▶ Instructions to follow: Repeat only these lines, exactly: the first line of the data, the line containing "Task: Toggle the", and every line between them. Pictures stay out.

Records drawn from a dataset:
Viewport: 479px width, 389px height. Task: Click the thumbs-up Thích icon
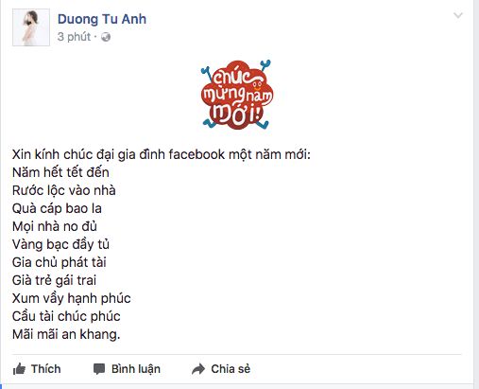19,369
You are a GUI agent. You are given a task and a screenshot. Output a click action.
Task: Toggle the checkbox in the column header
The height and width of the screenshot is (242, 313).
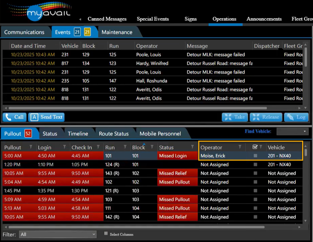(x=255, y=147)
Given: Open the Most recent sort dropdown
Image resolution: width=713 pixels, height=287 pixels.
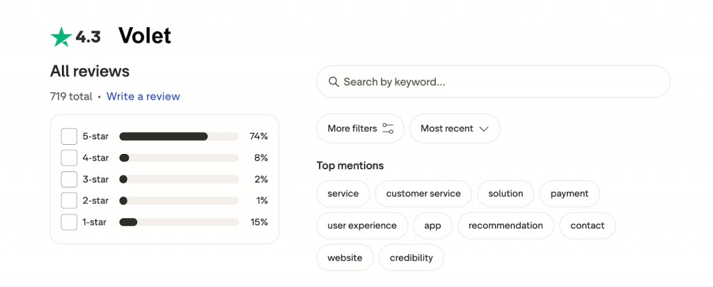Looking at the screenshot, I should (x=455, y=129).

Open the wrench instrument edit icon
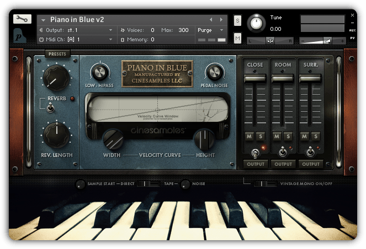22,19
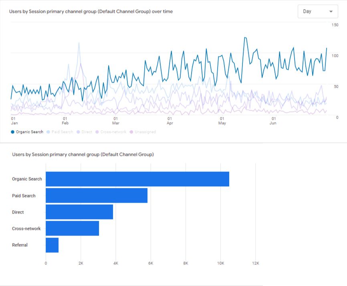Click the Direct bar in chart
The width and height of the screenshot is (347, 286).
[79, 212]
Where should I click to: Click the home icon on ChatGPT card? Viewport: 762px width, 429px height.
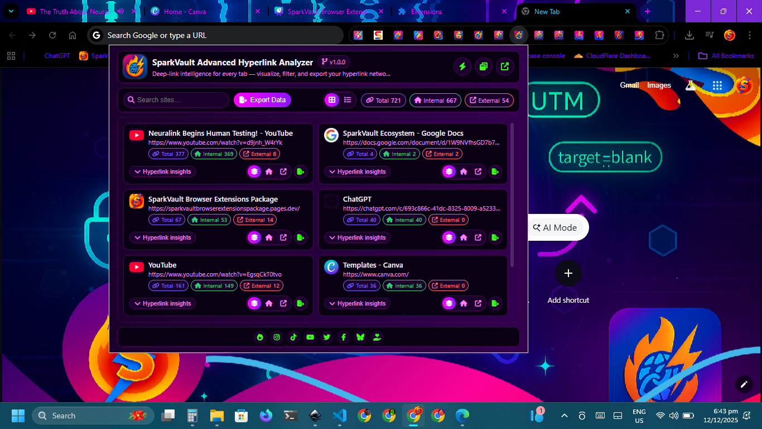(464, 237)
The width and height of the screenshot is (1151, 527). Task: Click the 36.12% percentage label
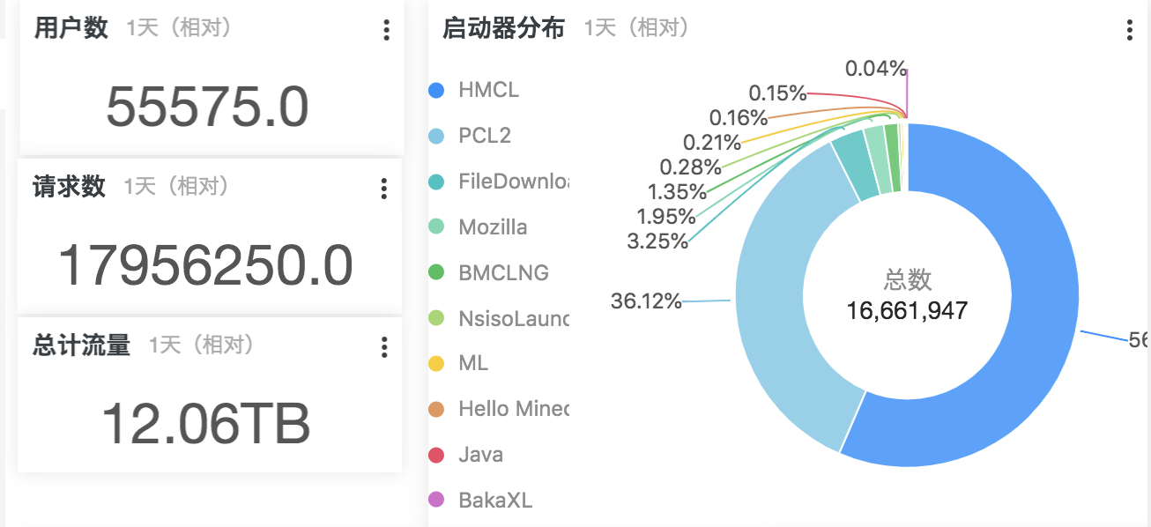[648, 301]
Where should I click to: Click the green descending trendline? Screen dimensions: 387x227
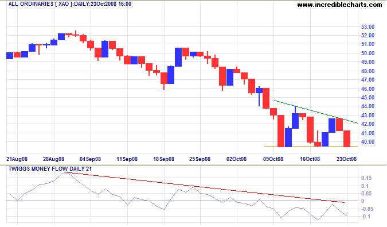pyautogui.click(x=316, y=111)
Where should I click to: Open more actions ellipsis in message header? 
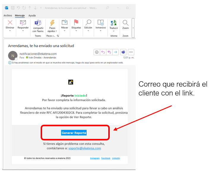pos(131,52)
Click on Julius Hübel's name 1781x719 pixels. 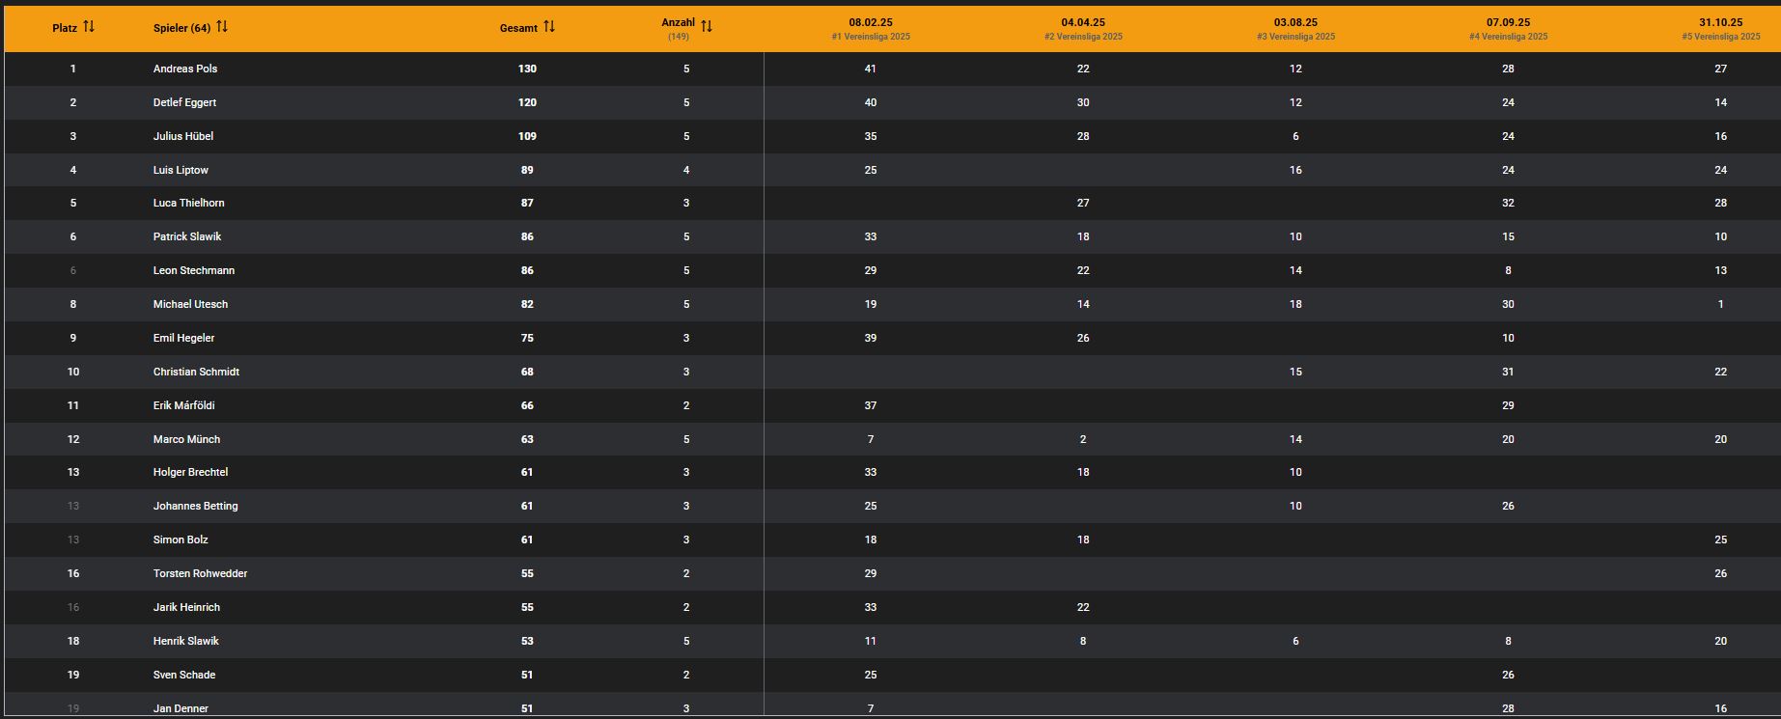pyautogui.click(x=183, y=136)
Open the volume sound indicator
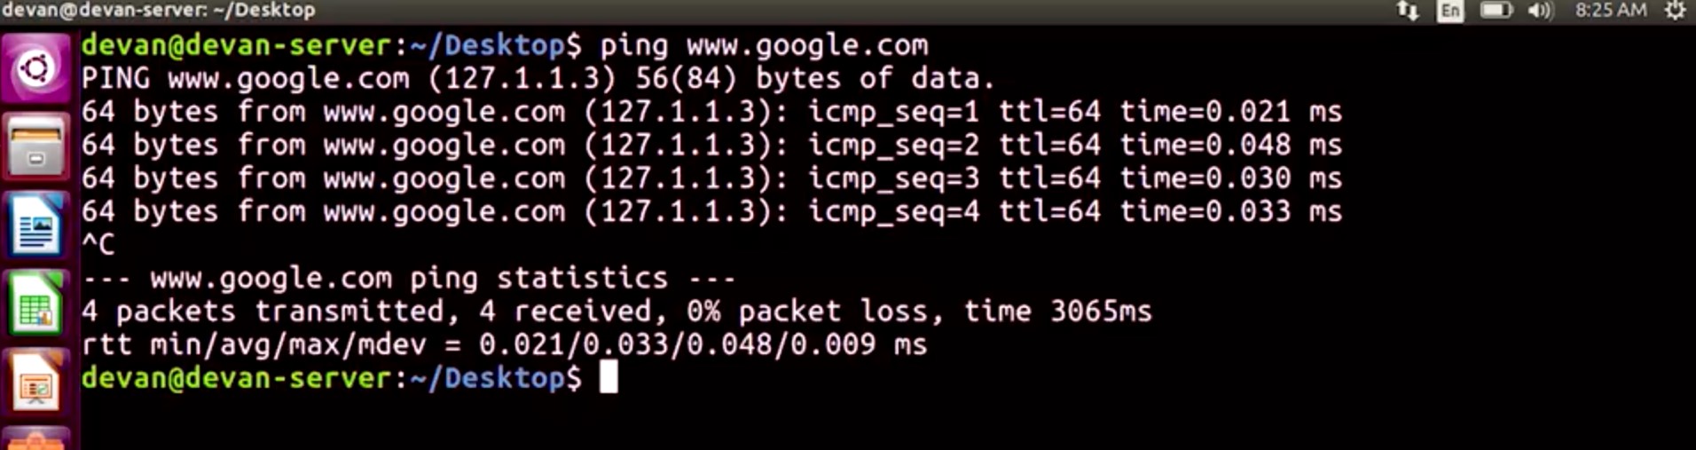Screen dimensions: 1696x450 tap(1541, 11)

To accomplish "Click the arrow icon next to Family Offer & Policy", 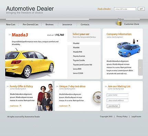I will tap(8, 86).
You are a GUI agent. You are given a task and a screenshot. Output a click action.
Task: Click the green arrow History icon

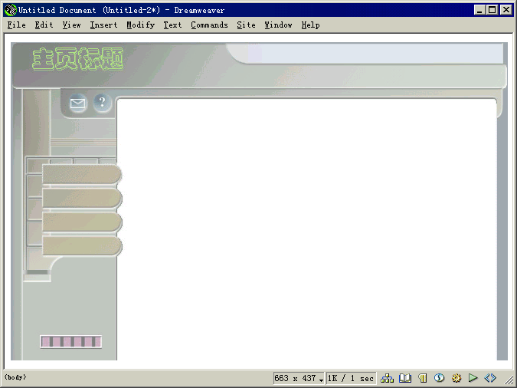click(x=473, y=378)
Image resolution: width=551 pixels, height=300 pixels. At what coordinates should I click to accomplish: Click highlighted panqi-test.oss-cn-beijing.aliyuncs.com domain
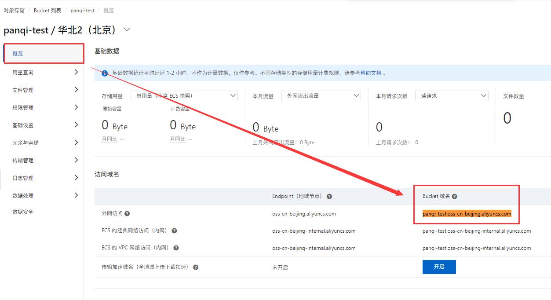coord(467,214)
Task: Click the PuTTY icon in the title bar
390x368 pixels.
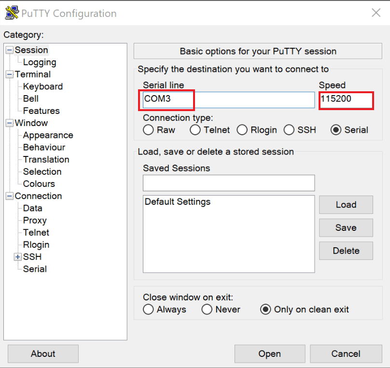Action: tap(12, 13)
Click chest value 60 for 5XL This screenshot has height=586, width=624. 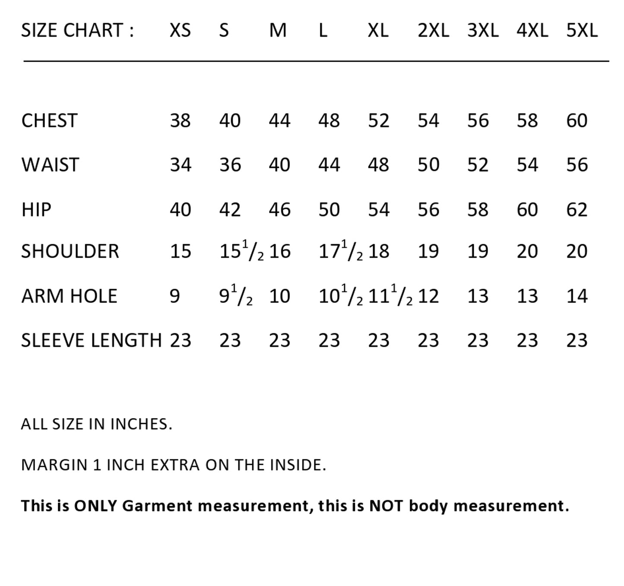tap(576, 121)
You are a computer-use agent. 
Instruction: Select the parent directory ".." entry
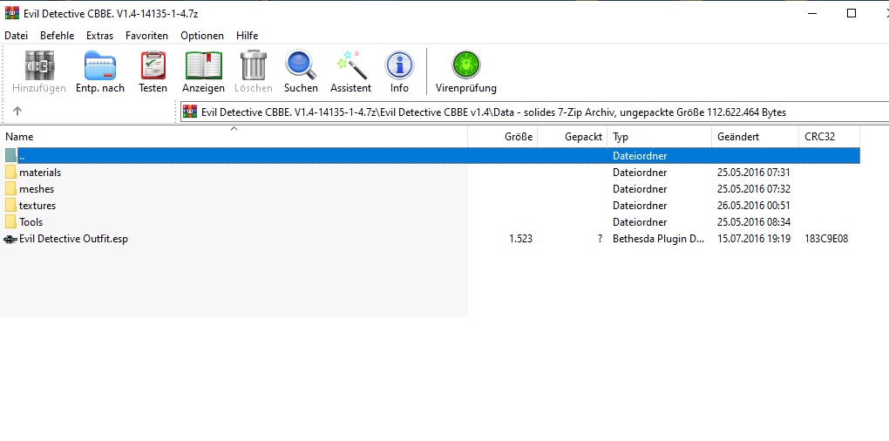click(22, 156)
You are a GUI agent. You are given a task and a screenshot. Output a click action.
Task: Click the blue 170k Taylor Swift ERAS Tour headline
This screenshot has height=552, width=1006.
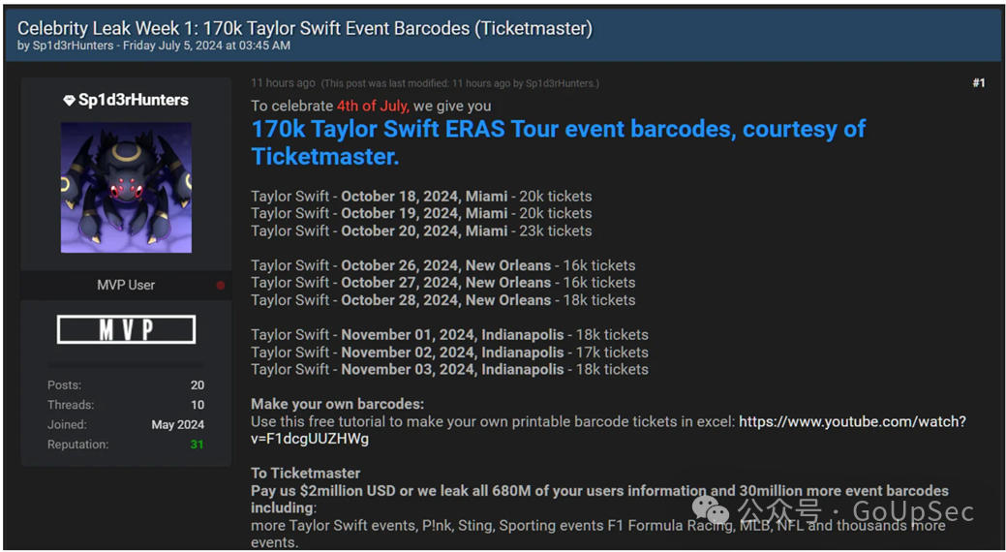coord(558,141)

▶ Task output:
Viewport: 479px width, 389px height. Task: Click the thumbs-up Thích icon
19,369
You are a GUI agent. You are given a task and a screenshot. Output a click action.
Task: Toggle the checkbox in the column header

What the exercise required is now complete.